Thus, if your eCommerce business allows you to receive payments from buyers quickly and you are able to win time before you have to return money to your suppliers, your free cash flow will always be positive even when your net income is not.

Cash Conversion Cycle = Days Inventory + Days Sales Outstanding – Days Payable

The Amazon’s CCC of 2019 = 35.03 + 24.1 – 72.15 = -13.02

Amazon's CCC

Nobody knows how long it will keep on before the suppliers start squeezing the terms. We can already see that Amazon’s CCC is moving to zero with each year, leaving less space for reinvesting the cash.

days for reinvestment
There is another strategy used for growing the marketplace.

Created by Jeff Bezos on a piece of paper back in 2001, the strategy of The Amazon Flywheel or Amazon Virtuous Cycle is still in use.
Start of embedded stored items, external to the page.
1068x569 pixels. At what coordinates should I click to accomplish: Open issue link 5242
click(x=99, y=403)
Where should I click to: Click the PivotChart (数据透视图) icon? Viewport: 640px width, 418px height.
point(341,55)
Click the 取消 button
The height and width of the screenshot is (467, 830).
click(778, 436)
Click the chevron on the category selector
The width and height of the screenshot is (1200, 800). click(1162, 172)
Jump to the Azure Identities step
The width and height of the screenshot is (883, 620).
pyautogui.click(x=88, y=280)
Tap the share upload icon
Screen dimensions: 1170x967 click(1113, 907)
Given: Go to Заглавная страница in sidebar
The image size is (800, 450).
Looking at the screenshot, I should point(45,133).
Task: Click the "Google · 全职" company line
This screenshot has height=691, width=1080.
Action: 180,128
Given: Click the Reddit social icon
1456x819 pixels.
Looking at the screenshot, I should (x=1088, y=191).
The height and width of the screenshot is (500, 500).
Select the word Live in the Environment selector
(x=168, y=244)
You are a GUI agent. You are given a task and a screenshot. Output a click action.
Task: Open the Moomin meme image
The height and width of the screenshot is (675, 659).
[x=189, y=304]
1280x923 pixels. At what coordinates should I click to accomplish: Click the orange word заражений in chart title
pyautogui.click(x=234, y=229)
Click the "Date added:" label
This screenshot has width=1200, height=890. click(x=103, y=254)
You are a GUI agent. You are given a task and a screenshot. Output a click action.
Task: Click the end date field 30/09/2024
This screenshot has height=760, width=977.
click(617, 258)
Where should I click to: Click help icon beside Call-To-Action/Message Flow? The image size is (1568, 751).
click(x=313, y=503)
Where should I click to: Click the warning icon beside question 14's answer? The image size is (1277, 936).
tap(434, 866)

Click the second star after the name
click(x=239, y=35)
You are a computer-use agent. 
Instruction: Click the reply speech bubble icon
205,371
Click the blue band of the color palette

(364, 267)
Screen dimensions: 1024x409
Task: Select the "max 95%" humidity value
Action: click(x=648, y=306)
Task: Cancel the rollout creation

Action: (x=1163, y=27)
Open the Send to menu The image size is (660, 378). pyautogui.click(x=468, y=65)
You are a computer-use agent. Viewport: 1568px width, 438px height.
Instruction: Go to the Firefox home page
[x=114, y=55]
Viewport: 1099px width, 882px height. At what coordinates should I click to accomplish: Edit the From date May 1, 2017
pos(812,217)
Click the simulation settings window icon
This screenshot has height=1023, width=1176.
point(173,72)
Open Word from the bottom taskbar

According to the Amazon Flywheel, growth happens when the customer experience in enhanced, driving more traffic. This stimulates more sellers to join the platform, creating an abundance and variety of goods. Growing Amazon all the time improves the cost structure then allows to decrease prices, which attracts new customers and spins the wheel.
Amazon Flywheel
As there is no one-size-fits-all solution for all marketplaces, your flywheel may be different and specific for your industry. Jim Collins, the author of the best-seller Good to Great, in 2019 released a new book Turning the Flywheel, in which he teaches readers how to create their own flywheels.

3. Business model

Amazon’s online store brings 61% of the overall Company revenue. But don’t be mislead by Amazon’s $232 billion revenue in 2018. Due to a low margin of about 3%, the net revenue was significantly less last year at $10 billion.
Amazon Annual Revenue
Marketplaces like Amazon usually have a hybrid business model, which means that they combine several methods of monetization that leads to more sustainable revenue.

The Amazon Marketplace generates revenue through the combination of commissions, flat rates, and subscriptions:

  1. Commissions. This business model is the most popular way of making money in marketplaces. At Amazon, the commissions range depending on the product category and averagely equals 12-16%.
  2. Flat rate. On each purchase the platform takes a fixed price that today is $0.99.
  3. Subscription. Amazon Prime is a subscription for consumers who want to have privileges such as free two-day shipping, access to unlimited streaming of movies and music playlists, secure and unlimited photo storage, and other perks. All this will cost them $119 per year. Today, more than 100 million users have subscribed and this number continues to grow.
  4. Affiliate. There is also an affiliate program that allows merchants to earn 1-10% of a purchase from the link posted on their websites.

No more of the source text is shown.